JRR Tolkien, famed author of The Lord of the Rings, wasn’t one for Beatlemania. At least, he wasn’t keen on the English pop band turning his novels into a fantasy movie, and prevented it from happening.
This titbit has emerged from The Beatles: Get Back, a documentary miniseries on Disney Plus. Peter Jackson, director of Get Back, tells the BBC he’d been “scraping together” what happened while making the TV series, in order to get some clarity. “What I understand is that Denis O’Dell, who was their Apple film producer, who produced The Magic Christian, had the idea of doing Lord of The Rings,” Jackson says. “When they [The Beatles] went to Rishikesh and stayed in India, it was about three months with the Maharishi at the beginning of 1968, he sent the books to The Beatles.”

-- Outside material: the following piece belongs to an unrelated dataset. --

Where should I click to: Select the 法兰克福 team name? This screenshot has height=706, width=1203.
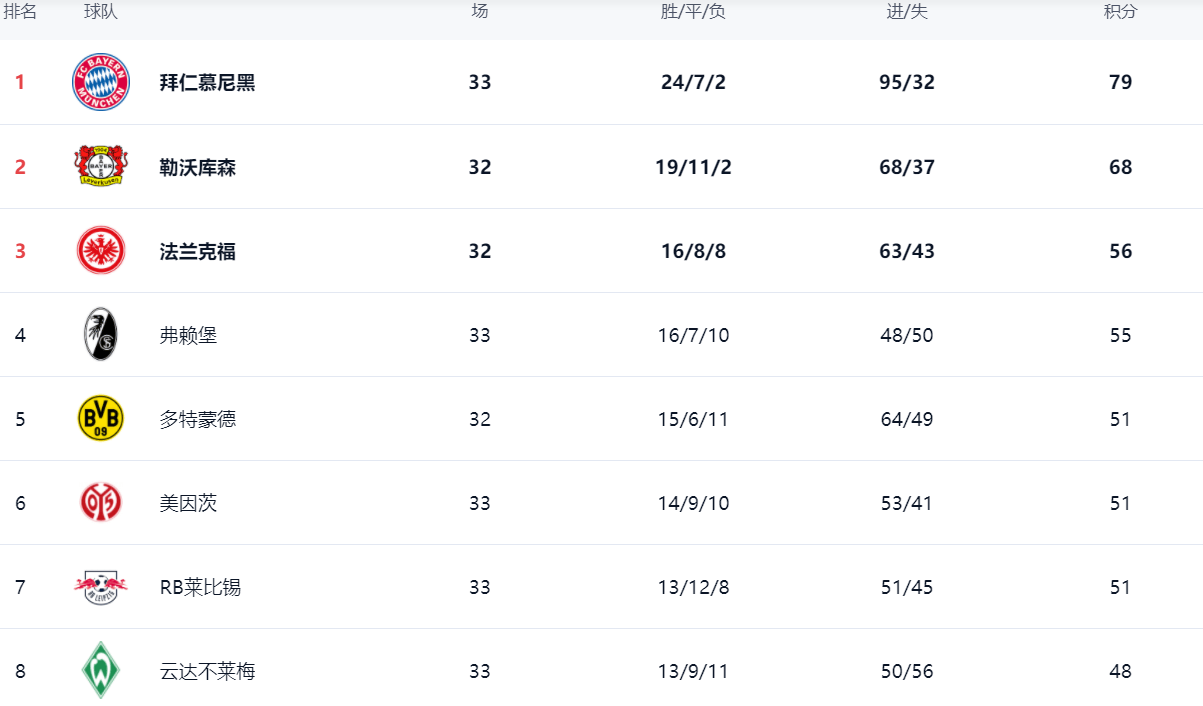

The idea didn’t get far with Tolkien, who shut it down as soon as he was able. “Ultimately, they couldn’t get the rights from Tolkien, because he didn’t like the idea of a pop group doing his story. So it got nixed by him,” Jackson explains. “They tried to do it. There’s no doubt about it. For a moment in time they were seriously contemplating doing that at the beginning of 1968.”

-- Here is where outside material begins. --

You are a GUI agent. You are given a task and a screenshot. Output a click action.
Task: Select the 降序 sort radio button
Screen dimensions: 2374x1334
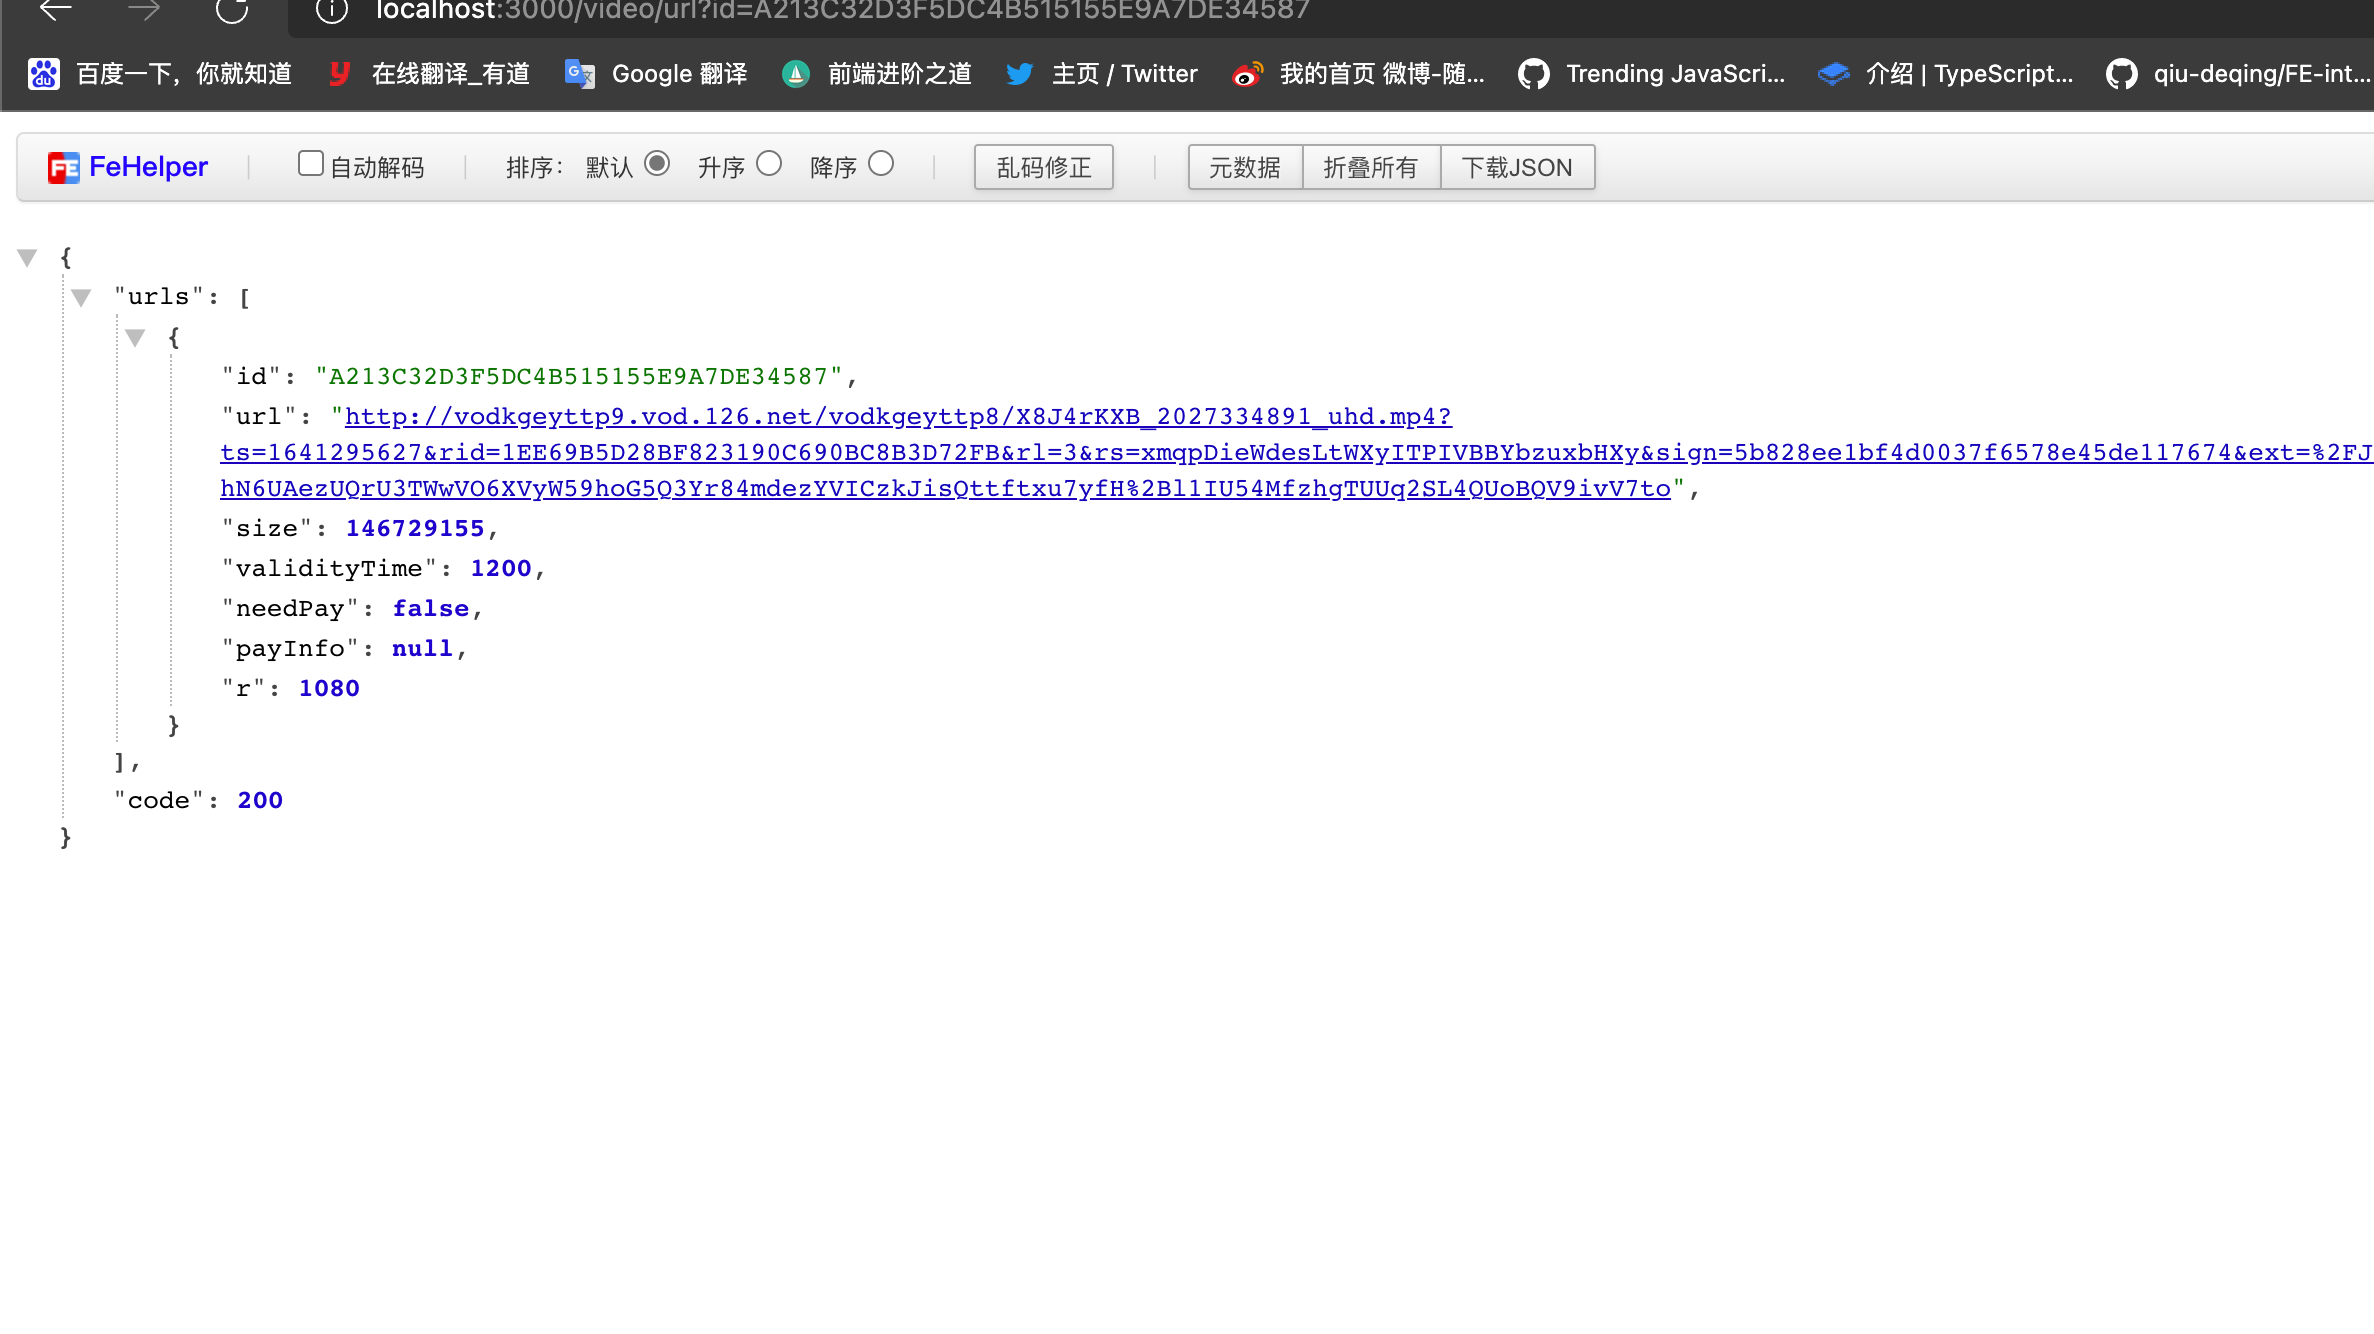tap(880, 164)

There’s an ironic connection here since Jackson directed The Lord of the Rings trilogy in the early 2000s. The man who did what The Beatles couldn’t, now making a Disney Plus show about them.
Rumour has it Stanley Kubrick would have directed, with McCartney as Frodo, Starr as Sam, Harrison as Gandalf, and Lennon as Gollum. Jackson believes this all to be true, with it also being planned as a musical. What could’ve been!
The Beatles made three comedy movies in the ’60s – A Hard Day’s Night, Help, and Magical Mystery Tour. This new series looks at the recording of their final album, Let It Be, and their subsequent breakup.